The advertisement should have a telling headline or an illustration to catch the reader’s attention. The message should be brief and to the point, and it is important that the reader can see what to do to get the product. Address and telephone number should therefore be included.
Brochures. A brochure describing the company and its products, in text and illustration, can support personal sales.
Sales letters. A comparatively inexpensive way of contacting potential customers is to send out sales letters, perhaps supplemented by a brochure or specimen. The purpose of a sales letter is to create a positive attitude to the product so that the customer orders the product or requests more information. When designing a sales letter, the following should be taken into consideration:
Address Correct name and address plus addressed to a named person Headline What is the purpose of the letter?
Contents What needs can be met by the product and what advantages does it give the customer?
Action What is the customer going to do now (await a call from the company,
wait for a visit, call the company, or return a reply form)?Sender Clear name and address of the contact person
PS: Repeat the offer and tell again what the customer is going to do
The customer’s waste basket is only about 20 seconds away!
Sales letters including a brochure or specimen can be sent as undressed mail or
direct mail.

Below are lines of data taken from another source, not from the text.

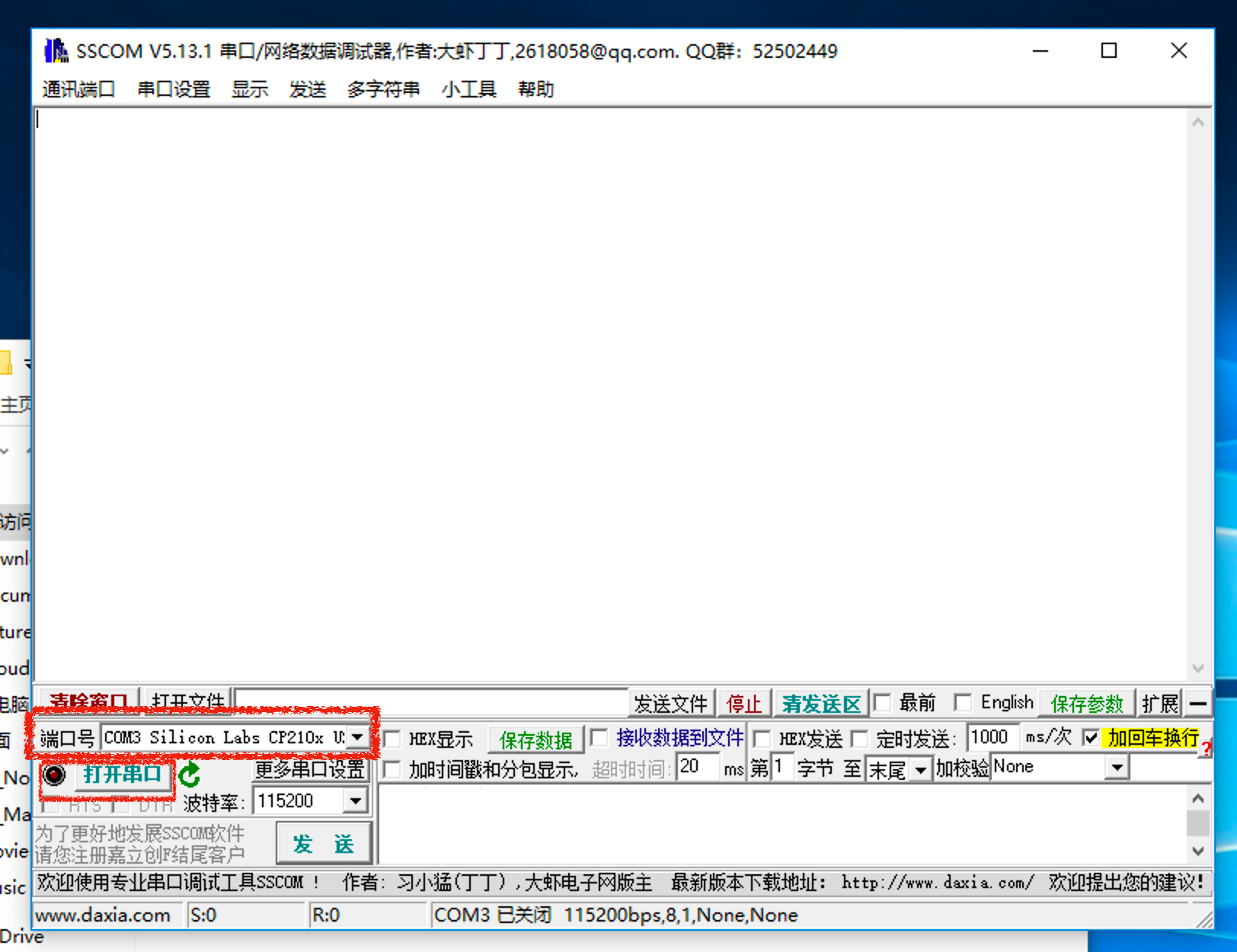
Task: Open the COM3 port number dropdown
Action: [x=356, y=737]
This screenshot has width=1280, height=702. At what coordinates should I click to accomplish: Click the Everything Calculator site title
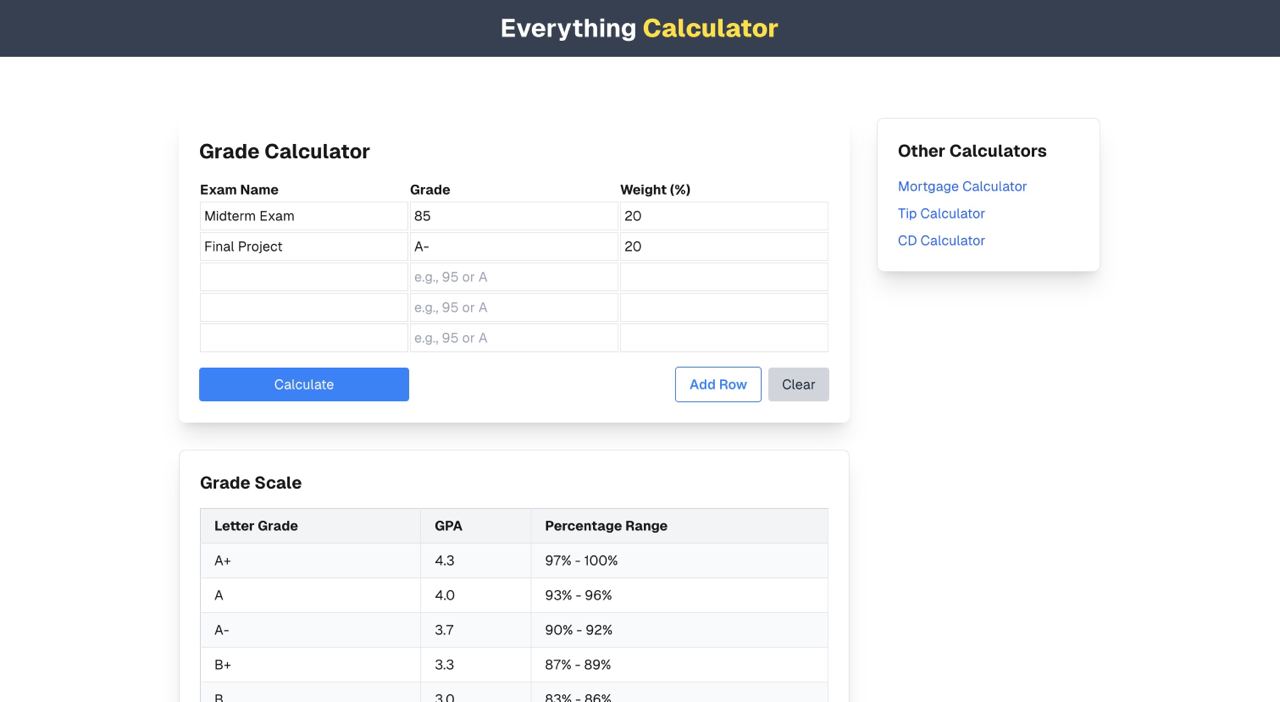(x=639, y=28)
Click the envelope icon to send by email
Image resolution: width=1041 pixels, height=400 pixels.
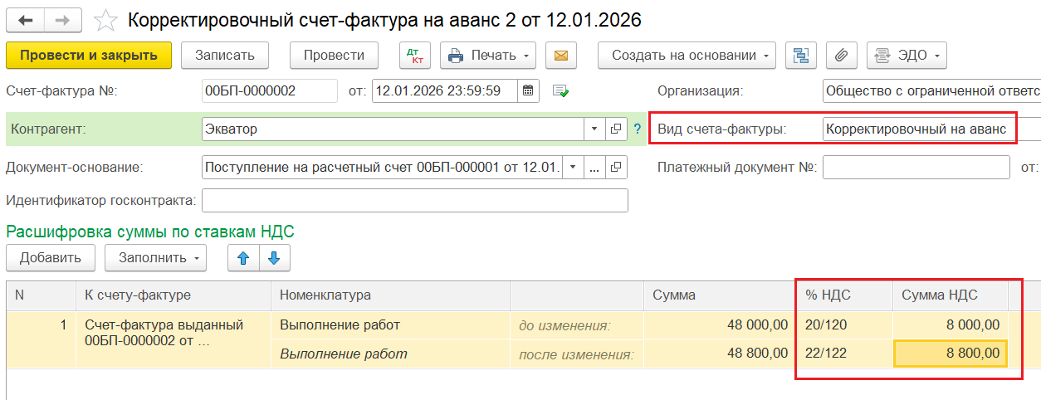[561, 55]
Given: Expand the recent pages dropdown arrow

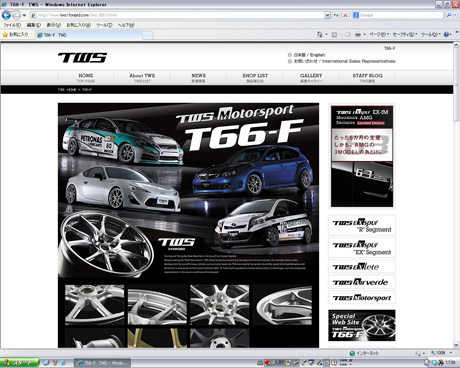Looking at the screenshot, I should (24, 15).
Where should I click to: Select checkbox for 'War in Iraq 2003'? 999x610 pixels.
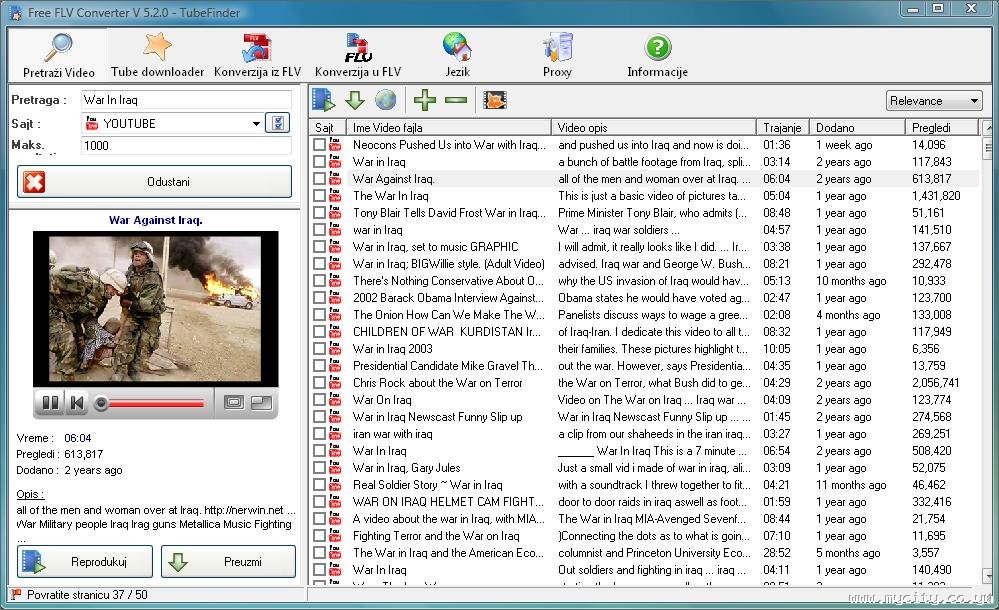click(319, 349)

The postal service can deliver the undressed mail, for example sales material, in a
certain geographical area at a given time.
Direct mail. The direct marketing where the sales material is addressed to named customers or potential customers is called direct mail. Sales material can be sent out according to an address register which the company can make itself or buy from agencies.
Sales promotion. The goal of promotion is not only to inform the public about a product or service but to establish an image of the firm. Promotion can take many forms: everything from an advertisement in the local paper to the sponsorship of a community event. It should have continuity and create a strong consistent image in the mind of the consumer.
Sales promotion can use a wide variety of short-term incentive tools (e.g. coupons, premiums, contests, buying allowances designed to stimulate earlier and/or stronger market response)..
Publicity. Publicity is defined as ‘the activity of securing editorial space, as divorced from paid space, in all media read, viewed, or heard by a company’s customers or prospects, for the specific purpose of assisting in the meeting of sales goals’.
Publicity is part of a larger concept of public relation and is particularly useful to companies who have a good story to tell, but have too limited a budget to support large-scale advertising.
Selecting the message source. The message’s impact on the audience is also affected by how the audience views the sender. Messages delivered by highly credible sources are more persuasive (e.g. medicine where doctors tell about medicine products). Three factors make a source credible:
o Expertise Who have authority?
o Trustworthiness How objective/honest is the source?
o Likeability How attractive is the source?
Collect feedback. After sending the message, the communicator must measure its effect on the target audience in order to make correction and evaluate the efficiency. Ask the audience:
o Whether they remember the message?
o How many times they saw the message?
o What points they recall?
o How they felt about the message?
o Their attitudes toward the product/company.
The market chart is a good tool for feedback measurement.